I came home from work and I dreaded seeing her, the words slurred, the room full of the too-sweet smell of peaches. That night after getting off my shift at the hospital, I opened the door to her room and heard a crack. She had her face to the wall and her jersey was hiked up exposing all the stomach and her powder-puff fat, wrinkled and freckled. It made me want to gag. I turned away in disgust and closed the door quietly. I didn’t want to wake her. I didn’t know she was dead. I went to the living room and watched TV. I plopped on that cushy oversize sofa that seemed too cool when Agnes first moved in. It was one of the pieces of furniture she had brought.

I didn’t know I was in the house with a dead person, didn’t have any idea. I was just talking to Myrna on the phone and watching TV.

It got to be late. I turned on the lamps and started making some dinner. I decided to check up on Agnes, even if I didn’t want to. I was feeling pretty good. I go into her room and turn on the light. I could see right away she wasn’t moving under the covers. Her fat was still sticking out. I touched her, she was stiff.

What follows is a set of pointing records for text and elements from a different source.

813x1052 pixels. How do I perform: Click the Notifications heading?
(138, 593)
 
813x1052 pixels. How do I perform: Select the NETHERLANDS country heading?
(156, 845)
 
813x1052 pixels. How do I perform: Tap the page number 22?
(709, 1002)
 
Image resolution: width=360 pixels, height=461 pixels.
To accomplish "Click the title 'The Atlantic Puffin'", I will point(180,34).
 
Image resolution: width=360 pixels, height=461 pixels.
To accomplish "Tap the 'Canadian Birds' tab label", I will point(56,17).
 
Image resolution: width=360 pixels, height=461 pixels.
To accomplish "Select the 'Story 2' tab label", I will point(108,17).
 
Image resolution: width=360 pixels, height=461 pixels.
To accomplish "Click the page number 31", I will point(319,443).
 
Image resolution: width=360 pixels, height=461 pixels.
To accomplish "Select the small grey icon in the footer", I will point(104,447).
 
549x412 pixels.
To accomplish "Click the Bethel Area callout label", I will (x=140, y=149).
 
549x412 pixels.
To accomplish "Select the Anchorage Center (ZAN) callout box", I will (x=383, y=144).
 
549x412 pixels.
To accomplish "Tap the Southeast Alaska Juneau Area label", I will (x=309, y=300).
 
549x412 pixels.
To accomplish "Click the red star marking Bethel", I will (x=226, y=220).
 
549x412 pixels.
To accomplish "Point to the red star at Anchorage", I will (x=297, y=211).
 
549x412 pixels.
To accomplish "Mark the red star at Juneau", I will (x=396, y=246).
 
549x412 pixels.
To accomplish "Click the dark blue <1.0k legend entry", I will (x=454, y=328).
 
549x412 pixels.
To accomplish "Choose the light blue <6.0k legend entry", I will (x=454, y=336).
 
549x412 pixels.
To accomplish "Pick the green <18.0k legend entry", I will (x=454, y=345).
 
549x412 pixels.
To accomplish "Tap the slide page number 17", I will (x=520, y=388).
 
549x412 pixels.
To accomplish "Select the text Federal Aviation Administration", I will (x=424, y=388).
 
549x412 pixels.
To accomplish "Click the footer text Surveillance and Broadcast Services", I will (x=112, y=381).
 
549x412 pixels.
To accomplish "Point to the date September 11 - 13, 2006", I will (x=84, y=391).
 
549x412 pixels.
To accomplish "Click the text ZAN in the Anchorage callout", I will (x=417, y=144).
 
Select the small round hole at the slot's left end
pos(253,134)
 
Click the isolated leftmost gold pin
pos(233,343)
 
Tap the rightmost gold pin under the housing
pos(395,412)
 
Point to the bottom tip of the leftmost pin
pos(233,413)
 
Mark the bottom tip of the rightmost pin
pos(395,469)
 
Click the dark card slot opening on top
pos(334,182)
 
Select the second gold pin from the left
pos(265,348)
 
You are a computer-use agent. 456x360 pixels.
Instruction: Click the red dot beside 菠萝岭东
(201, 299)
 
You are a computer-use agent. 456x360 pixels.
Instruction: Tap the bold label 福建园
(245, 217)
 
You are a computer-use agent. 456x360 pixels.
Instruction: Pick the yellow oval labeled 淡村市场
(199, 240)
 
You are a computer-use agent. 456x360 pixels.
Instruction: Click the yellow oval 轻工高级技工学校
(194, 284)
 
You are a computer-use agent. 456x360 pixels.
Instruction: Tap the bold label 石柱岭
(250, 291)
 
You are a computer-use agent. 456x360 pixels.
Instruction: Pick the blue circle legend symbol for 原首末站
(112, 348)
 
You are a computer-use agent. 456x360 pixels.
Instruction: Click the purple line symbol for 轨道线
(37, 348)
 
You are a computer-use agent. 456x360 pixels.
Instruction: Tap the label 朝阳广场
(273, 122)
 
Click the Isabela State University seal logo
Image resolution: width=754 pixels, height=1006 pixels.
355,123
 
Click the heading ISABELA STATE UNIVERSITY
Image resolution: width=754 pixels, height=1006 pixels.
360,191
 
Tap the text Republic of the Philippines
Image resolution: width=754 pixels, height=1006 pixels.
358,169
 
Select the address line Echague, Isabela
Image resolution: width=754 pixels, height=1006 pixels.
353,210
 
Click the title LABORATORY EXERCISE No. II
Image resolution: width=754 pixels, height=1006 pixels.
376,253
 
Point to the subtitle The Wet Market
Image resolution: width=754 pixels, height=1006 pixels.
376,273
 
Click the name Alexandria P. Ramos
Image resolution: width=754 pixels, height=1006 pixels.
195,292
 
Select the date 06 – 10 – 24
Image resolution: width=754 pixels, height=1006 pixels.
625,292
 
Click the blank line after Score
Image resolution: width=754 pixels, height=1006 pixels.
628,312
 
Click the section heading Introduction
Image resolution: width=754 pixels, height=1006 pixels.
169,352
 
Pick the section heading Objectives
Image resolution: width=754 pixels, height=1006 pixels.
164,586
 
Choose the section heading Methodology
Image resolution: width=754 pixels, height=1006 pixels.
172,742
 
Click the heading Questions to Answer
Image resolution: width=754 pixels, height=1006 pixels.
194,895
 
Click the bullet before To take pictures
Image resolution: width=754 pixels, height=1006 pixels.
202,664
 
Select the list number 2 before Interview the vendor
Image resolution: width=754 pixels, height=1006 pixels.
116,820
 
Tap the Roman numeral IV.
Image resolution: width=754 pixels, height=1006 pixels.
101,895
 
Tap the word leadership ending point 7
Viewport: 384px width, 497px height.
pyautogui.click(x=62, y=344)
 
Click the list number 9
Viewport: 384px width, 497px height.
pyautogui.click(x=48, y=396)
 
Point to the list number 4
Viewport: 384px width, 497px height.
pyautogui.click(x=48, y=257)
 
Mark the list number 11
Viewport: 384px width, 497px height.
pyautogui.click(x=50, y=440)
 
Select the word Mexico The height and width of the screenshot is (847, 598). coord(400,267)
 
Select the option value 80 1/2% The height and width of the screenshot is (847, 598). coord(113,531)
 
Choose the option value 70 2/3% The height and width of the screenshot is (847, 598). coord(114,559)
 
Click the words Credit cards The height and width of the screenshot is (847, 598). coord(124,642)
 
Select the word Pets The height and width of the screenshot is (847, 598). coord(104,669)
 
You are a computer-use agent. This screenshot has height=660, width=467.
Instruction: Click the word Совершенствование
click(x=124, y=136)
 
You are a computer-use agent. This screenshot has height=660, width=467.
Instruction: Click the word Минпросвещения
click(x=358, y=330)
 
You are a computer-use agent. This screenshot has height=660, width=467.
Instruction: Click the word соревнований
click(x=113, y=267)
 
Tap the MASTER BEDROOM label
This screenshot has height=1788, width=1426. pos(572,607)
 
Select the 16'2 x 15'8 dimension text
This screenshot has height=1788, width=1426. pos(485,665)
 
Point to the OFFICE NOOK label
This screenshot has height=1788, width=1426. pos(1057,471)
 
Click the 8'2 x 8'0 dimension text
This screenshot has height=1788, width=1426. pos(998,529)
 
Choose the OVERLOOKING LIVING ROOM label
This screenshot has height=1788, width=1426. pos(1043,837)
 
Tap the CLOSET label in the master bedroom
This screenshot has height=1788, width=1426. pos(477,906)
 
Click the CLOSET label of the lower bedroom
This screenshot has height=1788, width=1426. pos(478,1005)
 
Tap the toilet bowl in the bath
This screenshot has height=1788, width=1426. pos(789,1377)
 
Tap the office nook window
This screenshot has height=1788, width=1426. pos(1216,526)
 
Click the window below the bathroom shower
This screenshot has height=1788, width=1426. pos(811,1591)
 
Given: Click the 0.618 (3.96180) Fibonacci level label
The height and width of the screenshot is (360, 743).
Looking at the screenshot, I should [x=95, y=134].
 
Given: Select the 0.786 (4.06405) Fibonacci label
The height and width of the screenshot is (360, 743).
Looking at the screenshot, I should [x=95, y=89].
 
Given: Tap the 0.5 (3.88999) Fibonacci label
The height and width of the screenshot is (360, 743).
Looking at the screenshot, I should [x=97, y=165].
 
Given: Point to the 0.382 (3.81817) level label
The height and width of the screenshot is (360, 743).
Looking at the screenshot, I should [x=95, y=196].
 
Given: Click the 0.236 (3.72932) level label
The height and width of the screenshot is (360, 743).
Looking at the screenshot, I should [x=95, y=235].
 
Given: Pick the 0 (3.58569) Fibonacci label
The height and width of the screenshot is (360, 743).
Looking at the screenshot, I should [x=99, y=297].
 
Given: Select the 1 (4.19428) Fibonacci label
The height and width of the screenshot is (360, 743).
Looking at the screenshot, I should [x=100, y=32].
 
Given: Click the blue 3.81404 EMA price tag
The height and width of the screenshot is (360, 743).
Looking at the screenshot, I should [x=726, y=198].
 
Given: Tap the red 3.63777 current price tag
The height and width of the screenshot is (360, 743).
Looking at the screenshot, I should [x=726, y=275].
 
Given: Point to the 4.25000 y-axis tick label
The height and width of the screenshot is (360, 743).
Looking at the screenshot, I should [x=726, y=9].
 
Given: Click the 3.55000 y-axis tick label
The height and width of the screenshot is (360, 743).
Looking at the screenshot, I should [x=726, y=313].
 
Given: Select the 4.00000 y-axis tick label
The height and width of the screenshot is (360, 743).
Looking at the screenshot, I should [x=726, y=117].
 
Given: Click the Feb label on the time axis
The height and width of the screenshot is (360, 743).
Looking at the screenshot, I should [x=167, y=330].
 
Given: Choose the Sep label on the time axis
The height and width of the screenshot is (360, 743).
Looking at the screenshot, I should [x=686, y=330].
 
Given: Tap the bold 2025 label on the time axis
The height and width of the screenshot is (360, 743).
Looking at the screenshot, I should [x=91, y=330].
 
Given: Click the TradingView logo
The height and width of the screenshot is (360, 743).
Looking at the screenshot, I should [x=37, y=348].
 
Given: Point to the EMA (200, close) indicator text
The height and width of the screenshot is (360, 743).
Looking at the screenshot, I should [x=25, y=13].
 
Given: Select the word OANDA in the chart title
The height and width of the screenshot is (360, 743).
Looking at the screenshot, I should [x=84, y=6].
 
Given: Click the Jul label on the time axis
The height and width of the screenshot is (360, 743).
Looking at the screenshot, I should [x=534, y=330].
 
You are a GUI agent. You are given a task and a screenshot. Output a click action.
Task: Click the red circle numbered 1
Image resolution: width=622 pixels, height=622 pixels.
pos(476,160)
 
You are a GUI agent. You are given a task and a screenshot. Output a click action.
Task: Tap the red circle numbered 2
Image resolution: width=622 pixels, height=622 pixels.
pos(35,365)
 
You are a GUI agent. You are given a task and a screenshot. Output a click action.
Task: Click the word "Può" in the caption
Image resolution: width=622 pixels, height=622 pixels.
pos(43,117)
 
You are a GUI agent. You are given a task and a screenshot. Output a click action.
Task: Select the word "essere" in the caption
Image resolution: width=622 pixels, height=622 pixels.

Her skin was kind of purplish. The next thing I knew I was speaking gibberish on the phone to a woman. I thought I was making sense, but the emergency operator said, I can’t understand a thing you’re saying.

I took a nap, before they came to pick her up. I felt terrible about what had happened, you can’t help but feel sorry about something like that. I was happy to get my apartment back, it was too bad it had to happen this way.

At the memorial, Agnes’ daughter told me all the kids hated her with a unanimous energy: she had forged some signatures on checks and embezzled. Also, she had liberated her brother and sister from their mother’s inheritance, and she had spent it all on a business that was supposed to give it back, and more. Her brother was bitter, but he had finally forgiven her, he didn’t press any charges. He could of pressed charges, but he didn’t.

I have forgiven her, he said. I’m so glad I forgave her before she died, so she can go in peace. I was glad to get my home back and now I don’t feel bad at all. I didn’t know about Agnes. You can’t help people if they don’t help themselves. I warned Agnes about taking years off her life. The most you can do is give people a hint, and that’s all you can do. It’s for them to get the clue, and that’s all you can do. What does it matter what you say to people?